Request - Please render the entries as a JSON list of strings, one string per line and blank lines left out, covering only the part that opens with the first line of the entries and closes with the line containing "point(1320,516)".

········

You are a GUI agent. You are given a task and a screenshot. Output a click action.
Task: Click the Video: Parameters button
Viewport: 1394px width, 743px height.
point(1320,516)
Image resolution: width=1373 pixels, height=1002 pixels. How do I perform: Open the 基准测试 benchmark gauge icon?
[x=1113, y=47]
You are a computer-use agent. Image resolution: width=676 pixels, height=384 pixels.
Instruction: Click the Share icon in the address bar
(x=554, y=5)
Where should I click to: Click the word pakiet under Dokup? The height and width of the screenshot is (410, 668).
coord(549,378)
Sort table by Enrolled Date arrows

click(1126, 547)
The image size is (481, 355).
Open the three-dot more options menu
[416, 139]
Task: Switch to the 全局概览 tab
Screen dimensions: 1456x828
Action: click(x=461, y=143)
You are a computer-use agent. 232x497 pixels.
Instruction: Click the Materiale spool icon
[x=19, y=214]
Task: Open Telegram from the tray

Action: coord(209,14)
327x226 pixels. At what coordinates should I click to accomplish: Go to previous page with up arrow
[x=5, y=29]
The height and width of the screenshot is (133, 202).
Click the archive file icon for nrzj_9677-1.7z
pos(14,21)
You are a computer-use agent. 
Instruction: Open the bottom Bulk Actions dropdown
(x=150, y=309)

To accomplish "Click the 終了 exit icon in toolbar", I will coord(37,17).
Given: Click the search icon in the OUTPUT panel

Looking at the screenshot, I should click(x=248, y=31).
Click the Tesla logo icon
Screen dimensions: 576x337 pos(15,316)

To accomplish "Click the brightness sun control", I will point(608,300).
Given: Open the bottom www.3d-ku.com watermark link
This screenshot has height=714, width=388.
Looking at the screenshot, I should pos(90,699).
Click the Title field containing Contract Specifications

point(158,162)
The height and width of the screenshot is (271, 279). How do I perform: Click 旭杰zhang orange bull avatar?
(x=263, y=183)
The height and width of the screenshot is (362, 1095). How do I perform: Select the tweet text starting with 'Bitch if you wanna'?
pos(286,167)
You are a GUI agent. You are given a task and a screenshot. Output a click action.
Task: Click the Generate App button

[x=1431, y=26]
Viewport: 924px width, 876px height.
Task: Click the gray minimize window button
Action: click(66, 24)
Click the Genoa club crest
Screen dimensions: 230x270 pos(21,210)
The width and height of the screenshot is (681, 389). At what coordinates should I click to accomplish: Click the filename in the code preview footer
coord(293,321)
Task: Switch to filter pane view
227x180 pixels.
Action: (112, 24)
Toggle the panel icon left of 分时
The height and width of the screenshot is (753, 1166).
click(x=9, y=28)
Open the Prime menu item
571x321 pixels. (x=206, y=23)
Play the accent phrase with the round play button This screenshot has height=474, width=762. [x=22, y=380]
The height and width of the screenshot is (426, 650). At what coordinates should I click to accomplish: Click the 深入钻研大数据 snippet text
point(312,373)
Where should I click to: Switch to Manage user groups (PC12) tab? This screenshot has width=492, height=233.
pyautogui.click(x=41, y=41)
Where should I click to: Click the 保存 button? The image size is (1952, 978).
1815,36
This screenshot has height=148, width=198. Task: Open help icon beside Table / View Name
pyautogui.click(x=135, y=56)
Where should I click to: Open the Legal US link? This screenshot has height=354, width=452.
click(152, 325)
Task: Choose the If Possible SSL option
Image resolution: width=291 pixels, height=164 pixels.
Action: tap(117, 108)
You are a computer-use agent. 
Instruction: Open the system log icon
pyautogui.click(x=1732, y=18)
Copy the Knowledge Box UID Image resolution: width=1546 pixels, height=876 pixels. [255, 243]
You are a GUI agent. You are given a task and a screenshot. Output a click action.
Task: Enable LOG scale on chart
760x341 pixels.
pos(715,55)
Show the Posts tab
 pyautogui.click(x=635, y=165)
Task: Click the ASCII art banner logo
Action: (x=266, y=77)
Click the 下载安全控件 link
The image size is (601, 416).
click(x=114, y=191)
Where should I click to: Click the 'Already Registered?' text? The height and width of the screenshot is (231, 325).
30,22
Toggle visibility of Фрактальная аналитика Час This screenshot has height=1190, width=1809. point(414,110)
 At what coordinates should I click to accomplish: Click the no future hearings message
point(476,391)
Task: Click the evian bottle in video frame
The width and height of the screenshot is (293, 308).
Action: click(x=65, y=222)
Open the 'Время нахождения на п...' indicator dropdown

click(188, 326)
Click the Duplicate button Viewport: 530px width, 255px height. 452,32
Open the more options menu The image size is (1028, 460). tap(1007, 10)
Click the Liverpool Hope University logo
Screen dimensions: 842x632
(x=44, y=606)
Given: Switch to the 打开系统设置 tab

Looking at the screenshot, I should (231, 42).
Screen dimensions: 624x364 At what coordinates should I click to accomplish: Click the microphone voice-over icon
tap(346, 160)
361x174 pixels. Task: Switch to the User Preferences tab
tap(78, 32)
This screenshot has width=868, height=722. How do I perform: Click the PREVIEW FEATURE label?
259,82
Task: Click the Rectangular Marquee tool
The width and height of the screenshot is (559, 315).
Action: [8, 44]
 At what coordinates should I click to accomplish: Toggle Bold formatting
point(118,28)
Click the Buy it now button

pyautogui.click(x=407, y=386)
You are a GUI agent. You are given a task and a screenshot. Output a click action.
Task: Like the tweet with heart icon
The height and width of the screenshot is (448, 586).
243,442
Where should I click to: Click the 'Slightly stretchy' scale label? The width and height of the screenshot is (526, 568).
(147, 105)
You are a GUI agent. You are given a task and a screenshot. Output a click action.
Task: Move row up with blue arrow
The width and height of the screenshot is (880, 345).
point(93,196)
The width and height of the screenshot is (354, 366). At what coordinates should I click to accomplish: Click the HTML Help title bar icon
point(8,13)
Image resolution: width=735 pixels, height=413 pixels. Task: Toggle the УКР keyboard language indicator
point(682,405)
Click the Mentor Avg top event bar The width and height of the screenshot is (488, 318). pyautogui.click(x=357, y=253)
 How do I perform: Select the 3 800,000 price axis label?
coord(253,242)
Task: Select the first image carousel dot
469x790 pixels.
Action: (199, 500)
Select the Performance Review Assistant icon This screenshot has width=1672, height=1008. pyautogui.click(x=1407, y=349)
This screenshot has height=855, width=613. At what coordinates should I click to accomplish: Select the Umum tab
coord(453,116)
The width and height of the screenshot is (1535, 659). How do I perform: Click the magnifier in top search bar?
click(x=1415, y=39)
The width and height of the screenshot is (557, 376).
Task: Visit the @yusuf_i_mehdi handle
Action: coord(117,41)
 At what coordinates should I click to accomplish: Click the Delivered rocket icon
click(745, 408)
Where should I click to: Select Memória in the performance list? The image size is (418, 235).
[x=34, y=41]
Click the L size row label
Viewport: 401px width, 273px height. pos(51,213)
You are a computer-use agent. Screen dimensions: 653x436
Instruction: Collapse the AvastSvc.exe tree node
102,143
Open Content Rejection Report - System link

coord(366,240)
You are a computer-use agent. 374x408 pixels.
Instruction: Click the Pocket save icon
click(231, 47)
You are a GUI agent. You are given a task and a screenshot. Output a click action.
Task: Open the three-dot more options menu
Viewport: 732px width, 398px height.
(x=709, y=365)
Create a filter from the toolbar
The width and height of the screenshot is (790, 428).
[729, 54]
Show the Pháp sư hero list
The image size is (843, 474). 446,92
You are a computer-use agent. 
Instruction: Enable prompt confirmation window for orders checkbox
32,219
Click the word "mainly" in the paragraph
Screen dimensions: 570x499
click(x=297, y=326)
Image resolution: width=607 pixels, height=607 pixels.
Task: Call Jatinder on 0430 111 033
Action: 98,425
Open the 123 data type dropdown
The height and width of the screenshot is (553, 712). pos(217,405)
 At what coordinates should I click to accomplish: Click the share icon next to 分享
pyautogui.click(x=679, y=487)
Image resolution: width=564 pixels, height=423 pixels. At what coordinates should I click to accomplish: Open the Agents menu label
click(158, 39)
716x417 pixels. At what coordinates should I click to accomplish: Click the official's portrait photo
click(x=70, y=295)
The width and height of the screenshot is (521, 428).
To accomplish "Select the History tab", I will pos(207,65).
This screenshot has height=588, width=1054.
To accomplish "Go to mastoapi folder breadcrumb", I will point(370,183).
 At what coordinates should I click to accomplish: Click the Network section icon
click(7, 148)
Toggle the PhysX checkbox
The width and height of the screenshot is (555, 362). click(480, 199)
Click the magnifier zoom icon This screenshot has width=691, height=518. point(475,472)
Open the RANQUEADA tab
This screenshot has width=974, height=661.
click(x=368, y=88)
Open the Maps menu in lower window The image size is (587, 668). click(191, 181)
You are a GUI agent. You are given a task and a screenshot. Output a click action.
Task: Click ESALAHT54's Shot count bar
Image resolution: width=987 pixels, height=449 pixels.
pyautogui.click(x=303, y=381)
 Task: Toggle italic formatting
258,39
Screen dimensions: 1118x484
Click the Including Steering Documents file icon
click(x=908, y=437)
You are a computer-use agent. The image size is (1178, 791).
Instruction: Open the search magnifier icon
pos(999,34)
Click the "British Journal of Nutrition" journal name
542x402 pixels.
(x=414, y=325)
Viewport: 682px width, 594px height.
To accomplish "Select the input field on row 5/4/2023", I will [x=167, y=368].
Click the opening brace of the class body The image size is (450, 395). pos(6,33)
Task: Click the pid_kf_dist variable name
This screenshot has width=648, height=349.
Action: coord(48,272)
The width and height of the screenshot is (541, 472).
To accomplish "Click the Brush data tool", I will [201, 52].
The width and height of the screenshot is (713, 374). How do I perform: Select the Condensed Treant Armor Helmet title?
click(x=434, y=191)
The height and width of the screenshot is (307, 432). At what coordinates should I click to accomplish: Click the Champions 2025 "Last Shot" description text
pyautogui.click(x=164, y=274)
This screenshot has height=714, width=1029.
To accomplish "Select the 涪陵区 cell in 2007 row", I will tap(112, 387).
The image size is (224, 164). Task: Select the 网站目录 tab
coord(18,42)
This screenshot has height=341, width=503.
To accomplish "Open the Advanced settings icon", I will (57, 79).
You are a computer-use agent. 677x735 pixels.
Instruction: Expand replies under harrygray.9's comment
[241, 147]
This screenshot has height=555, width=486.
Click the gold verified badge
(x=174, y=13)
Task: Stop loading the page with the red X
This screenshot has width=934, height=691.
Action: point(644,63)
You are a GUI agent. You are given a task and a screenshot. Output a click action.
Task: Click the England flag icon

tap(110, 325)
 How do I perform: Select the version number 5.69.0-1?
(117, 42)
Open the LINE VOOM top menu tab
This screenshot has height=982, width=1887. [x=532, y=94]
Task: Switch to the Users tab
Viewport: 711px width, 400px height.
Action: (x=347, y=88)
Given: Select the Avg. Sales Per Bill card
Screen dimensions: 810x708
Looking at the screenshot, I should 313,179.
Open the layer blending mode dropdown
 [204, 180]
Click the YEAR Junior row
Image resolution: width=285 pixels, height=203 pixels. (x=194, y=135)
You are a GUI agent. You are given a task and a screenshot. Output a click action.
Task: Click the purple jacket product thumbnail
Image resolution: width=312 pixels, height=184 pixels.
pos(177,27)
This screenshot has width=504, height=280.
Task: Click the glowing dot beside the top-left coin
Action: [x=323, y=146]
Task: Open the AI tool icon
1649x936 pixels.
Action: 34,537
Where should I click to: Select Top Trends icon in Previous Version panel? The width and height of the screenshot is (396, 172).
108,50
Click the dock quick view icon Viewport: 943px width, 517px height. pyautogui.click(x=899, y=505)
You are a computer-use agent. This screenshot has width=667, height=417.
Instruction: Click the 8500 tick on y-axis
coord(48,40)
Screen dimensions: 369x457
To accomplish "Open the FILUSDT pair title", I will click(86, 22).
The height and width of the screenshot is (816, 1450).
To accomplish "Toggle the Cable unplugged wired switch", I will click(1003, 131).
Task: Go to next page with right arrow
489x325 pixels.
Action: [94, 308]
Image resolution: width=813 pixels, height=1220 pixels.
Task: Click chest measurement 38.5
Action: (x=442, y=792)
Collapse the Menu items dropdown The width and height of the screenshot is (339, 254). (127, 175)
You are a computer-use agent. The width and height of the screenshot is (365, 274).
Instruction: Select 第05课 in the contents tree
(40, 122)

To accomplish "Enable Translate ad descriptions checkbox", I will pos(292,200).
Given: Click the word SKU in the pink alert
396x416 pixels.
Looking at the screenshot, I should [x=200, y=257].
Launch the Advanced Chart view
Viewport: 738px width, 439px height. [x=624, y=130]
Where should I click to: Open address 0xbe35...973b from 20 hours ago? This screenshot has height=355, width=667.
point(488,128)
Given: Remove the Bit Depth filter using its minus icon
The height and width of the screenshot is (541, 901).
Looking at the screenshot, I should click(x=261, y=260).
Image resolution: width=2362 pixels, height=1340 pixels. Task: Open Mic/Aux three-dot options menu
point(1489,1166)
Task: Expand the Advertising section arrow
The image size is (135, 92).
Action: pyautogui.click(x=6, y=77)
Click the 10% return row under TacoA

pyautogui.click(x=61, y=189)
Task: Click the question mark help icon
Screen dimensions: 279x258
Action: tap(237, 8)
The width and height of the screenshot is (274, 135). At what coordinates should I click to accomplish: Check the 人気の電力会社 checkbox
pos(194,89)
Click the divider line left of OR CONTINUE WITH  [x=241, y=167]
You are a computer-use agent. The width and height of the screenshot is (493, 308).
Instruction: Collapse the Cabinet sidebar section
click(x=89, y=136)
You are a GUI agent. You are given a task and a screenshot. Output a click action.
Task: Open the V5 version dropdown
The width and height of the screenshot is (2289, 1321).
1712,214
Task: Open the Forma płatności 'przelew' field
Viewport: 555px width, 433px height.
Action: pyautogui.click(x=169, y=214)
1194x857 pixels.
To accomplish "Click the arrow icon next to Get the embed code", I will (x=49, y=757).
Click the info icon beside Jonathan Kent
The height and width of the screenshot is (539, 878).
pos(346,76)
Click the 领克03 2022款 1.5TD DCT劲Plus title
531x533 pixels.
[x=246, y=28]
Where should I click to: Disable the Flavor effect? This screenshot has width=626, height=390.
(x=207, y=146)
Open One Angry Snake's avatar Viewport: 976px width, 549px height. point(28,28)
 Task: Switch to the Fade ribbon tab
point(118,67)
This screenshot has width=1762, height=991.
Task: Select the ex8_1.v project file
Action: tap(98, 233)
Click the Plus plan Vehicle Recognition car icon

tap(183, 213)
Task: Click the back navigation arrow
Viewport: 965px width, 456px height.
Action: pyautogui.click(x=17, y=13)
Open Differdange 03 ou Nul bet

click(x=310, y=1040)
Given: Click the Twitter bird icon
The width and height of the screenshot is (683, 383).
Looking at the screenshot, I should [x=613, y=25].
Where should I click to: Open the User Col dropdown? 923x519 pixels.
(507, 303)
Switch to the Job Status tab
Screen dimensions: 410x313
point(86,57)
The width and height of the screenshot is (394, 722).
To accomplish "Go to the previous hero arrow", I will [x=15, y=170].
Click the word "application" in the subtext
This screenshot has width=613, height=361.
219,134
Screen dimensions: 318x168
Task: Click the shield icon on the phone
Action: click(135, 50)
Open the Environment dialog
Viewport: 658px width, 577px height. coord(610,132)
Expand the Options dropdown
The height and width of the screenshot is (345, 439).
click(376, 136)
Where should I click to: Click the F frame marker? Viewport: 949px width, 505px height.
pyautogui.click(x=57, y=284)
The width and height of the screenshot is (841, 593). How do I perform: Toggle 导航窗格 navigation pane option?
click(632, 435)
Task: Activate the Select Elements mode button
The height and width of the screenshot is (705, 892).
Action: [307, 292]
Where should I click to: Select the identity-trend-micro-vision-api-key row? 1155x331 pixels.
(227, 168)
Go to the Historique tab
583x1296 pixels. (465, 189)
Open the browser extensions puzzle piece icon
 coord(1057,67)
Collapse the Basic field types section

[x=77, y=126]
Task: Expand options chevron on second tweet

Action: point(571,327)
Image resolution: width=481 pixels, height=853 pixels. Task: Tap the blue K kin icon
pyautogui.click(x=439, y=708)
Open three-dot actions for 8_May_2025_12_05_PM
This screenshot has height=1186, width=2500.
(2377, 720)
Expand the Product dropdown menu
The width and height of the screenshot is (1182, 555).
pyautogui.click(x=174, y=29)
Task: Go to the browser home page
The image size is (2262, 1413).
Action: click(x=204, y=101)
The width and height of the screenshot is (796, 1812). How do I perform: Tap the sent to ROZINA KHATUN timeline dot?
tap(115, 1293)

········

Answer to the task -
[
  "You are a GUI agent. You are given a task and a screenshot. Output a click action.",
  "Task: Click the Video: Parameters button",
  "Viewport: 1394px width, 743px height.",
  "point(1320,516)"
]